I will add too this this page has some old concepts such as pseudosections. While I understand that pseudosections are an easy and effective way to present the concept of profiling, nowadays pseudosections aren't used much practically. For instance I use them as a sanity check to make sure the data lines up with what I expect, but it is an industry standard to jump as quick as possible into an inversion routine.

Also my first industry mentor an experienced mineral's exploration geophysicist who earned his keep during the pseudosection hayday showed me that the method of plotting a pseudosection for a dipole dipole array is inaccurate and skews the results

There is a better way of plotting the dipole-dipole pseudosection than the method demonstrated in the animation.
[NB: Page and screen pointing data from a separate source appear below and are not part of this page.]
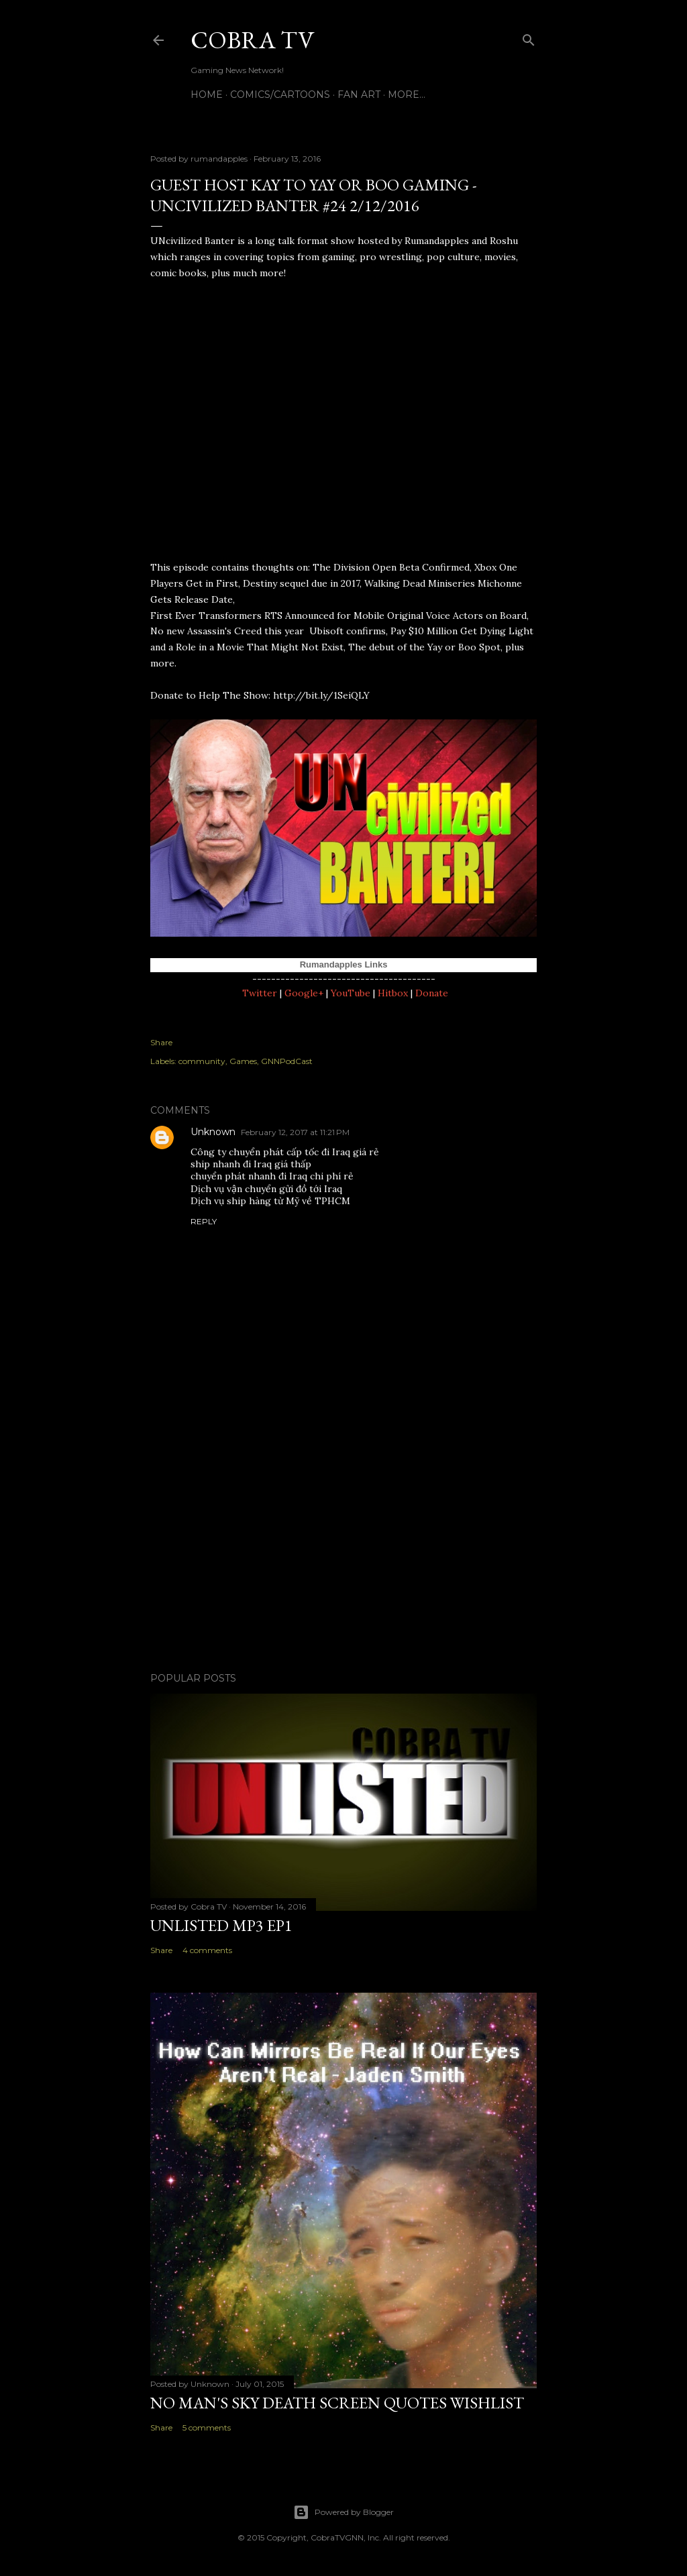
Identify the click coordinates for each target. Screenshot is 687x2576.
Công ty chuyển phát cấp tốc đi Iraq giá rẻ (285, 1152)
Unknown (213, 1132)
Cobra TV (252, 40)
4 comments (207, 1950)
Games (243, 1061)
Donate (431, 993)
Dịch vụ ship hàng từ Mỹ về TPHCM (270, 1201)
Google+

The result is similar to a migrated seismic section (Poor man's inversion technique). The trick is embedded in how the wenner and schlumberger array pseudosections are plotted. Since I really can't divulge anymore than this I will leave it up to you to figure out how to plot the data.

In general I just don't think pseudosections should be stressed as much as they are. Other plots like multi-sounding or line plots of resistivity vs electrode position broken up by level tend to be more diagnostic. (standard in IRIS software and Res2dInv)

lheagy commented 7 years ago

Thanks @hal98x. I do agree that we should include more on inversion for DC (we have a couple notebooks that need to be integrated eg. ubcgif/gpgLabs#23) to demonstrate those concepts. However, I do think that pseudo-sections (or an appropriate variant for 3D) of DC data still are valuable, in particular for QC'ing data and post-inversion examining if and where there are regions that remain poorly fit. We are not advocating for interpreting from pseudosections, and perhaps we can speak to that further in the text, but using them as a tool to for visualizing data.

Right now, the gpg is light on other methods of visualizing data: there is a little bit on soundings, but that section could be expanded to include multi-soundings. We are in the process of organizing each of the methods (according to #47), and Data/ processing for DC would be a good place to expand on further data visualization techniques. In that regard, do you have any case histories that you think do a particularly good job of going through data visualization?